Recently, the author found luminescence of water at a lower energy than the Cerenkov-light threshold.^17–20 The luminescence had a similar light spectrum to that of Cerenkov light and is thought to be produced by the same mechanism as Cerenkov light: electromagnetic waves produced by the dipole interaction of moving electrons with water molecules at lower energy than the Cerenkov-light threshold.²¹ Although the intensity of the luminescence of water is low from a distance, the original electromagnetic wave intensity produced by the dipole interaction of moving electrons with water molecules at the produced points is thought to be much higher than the observed light as schematically shown in Fig. 1. However, the intensity of the electromagnetic waves (light) are reduced at a distant point because the electromagnetic waves are incoherent and emitted almost simultaneously, thus the electromagnetic waves interfere with each other destructively and almost no electromagnetic waves are observed from a distance.^22,23 The luminescence of water found by the author was the small amount of remaining electromagnetic waves that were believed to be invisible from a distance before the author discovered the light.^21–23

Fig. 1

Conceptual illustration of producing radicals by electromagnetic waves (luminescence of water at lower energy than Cerenkov-light threshold) and ${\mathrm{TiO}}_2$.

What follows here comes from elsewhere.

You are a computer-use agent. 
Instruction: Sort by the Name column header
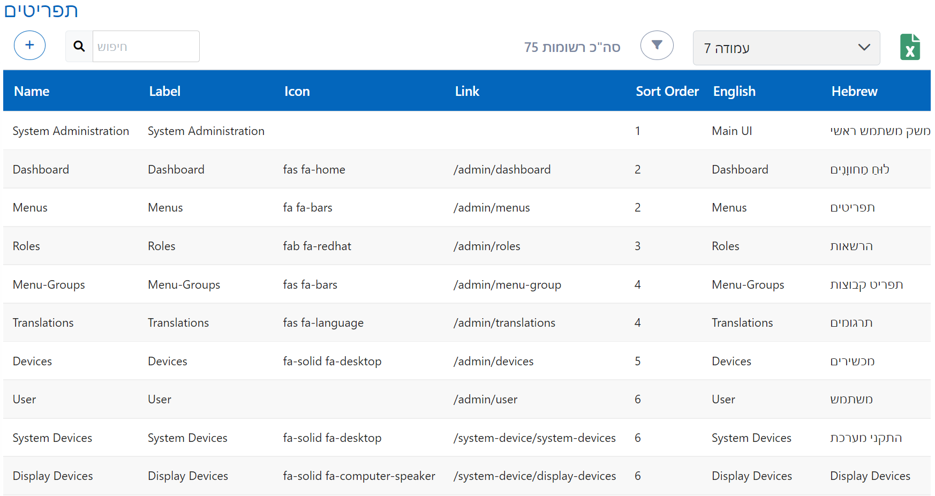pyautogui.click(x=32, y=92)
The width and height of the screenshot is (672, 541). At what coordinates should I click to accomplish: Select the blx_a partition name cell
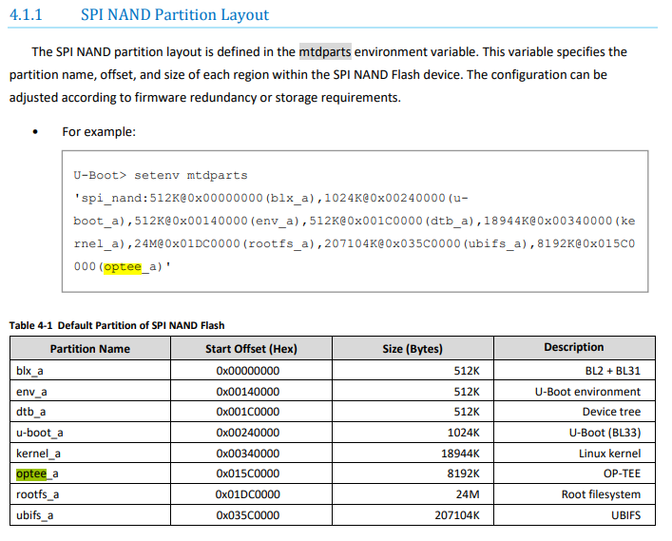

The author realized that the intensity of the produced electromagnetic waves (original light of luminescence lower than Cerenkov light threshold) before vanishing must be very high, much higher than Cerenkov light. This is attributed to Cerenkov light being produced from only a small fraction of the original produced light.^22,23 Because the moving electron produces the electromagnetic waves by interaction with electrons in molecules, if ${\mathrm{TiO}}_2$ particles exist near the electron as shown in Fig. 1, the electromagnetic waves reacting with ${\mathrm{TiO}}_2$ particles produce many radicals before vanishing. To clarify whether the proposed mechanism actually occurred, the author directly irradiated alpha particles on a ${\mathrm{TiO}}_2$ plate and measured the produced radicals in the plate using a high-sensitivity cooled charge-coupled device (CCD) camera.

2.

Materials and Methods

2.2.

Experimental Set-Up

Figure 2 shows the measurement set up for produced radical intensity and distributions of the ${\mathrm{TiO}}_2$ plate during irradiation of alpha particles. On the americium-241 (Am-241) alpha source covered by an aluminized Mylar film, a plate pasted with ${\mathrm{TiO}}_2$ powder was set. For measuring the light from the ${\mathrm{TiO}}_2$ plate, the image of the ${\mathrm{TiO}}_2$ plate during irradiation of alpha particles was acquired by an electron-multiplied cooled CCD (EM-CCD) camera from above as shown in Fig. 2(a). When measuring the spectrum of the light from ${\mathrm{TiO}}_2$ or the scintillation of air, one of the long-pass filters was set in front of the lens of the EM-CCD camera, which was used to measure the images as shown in Fig. 2(b).

Fig. 2

Set up during measuring produced radical distributions of ${\mathrm{TiO}}_2$ plate during irradiation of alpha particles: (a) without and (b) with optical filter.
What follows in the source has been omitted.